Pixel coordinate grounding data
--- --- ---

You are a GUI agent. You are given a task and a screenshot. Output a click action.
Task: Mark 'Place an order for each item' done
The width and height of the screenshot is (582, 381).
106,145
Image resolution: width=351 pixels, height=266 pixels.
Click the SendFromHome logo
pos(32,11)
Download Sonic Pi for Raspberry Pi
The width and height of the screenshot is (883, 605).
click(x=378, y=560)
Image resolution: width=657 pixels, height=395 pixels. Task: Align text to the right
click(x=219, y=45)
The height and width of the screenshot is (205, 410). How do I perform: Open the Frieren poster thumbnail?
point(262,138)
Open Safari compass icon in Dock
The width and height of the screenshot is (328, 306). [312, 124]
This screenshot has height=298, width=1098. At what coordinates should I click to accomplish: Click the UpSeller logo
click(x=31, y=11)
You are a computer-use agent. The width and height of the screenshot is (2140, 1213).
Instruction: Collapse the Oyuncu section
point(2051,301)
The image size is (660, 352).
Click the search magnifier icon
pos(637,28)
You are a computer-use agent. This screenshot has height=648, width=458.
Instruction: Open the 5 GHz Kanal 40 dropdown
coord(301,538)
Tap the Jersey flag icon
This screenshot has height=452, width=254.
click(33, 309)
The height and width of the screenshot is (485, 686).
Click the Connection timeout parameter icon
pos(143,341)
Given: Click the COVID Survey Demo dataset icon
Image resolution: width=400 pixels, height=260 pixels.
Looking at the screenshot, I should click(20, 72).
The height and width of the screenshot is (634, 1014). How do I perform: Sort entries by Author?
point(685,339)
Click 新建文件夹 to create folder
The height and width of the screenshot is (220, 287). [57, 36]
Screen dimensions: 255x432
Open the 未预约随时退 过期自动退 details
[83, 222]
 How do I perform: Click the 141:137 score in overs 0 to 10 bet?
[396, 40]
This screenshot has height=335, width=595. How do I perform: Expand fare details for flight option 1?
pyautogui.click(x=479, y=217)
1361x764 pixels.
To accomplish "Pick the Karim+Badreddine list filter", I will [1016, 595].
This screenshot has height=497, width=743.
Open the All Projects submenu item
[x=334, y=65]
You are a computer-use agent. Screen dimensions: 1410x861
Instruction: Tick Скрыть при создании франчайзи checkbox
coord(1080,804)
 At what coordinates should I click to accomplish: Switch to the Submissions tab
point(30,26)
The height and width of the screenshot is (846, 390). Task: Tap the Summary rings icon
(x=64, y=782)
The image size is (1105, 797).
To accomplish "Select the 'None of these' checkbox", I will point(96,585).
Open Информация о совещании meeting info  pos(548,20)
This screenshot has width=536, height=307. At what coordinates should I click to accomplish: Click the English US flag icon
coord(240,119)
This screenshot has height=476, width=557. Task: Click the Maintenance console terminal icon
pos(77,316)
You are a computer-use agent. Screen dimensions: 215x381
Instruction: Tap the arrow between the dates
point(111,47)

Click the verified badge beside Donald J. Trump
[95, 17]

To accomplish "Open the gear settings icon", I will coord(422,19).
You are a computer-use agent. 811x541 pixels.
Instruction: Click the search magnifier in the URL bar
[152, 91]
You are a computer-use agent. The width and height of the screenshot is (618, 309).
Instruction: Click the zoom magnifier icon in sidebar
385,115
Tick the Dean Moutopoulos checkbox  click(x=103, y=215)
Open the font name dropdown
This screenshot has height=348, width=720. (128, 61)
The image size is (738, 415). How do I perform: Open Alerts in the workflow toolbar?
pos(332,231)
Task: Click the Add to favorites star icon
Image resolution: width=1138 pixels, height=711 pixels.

--- --- ---

## THE TASK:
Each line from the beginning of the entries to the line with "Image resolution: width=351" must be repeated exactly, with both end lines kept and no other lines given.

## FINISHED TASK:
You are a GUI agent. You are given a task and a screenshot. Output a click action.
Task: Mark 'Place an order for each item' done
The width and height of the screenshot is (582, 381).
106,145
Image resolution: width=351 pixels, height=266 pixels.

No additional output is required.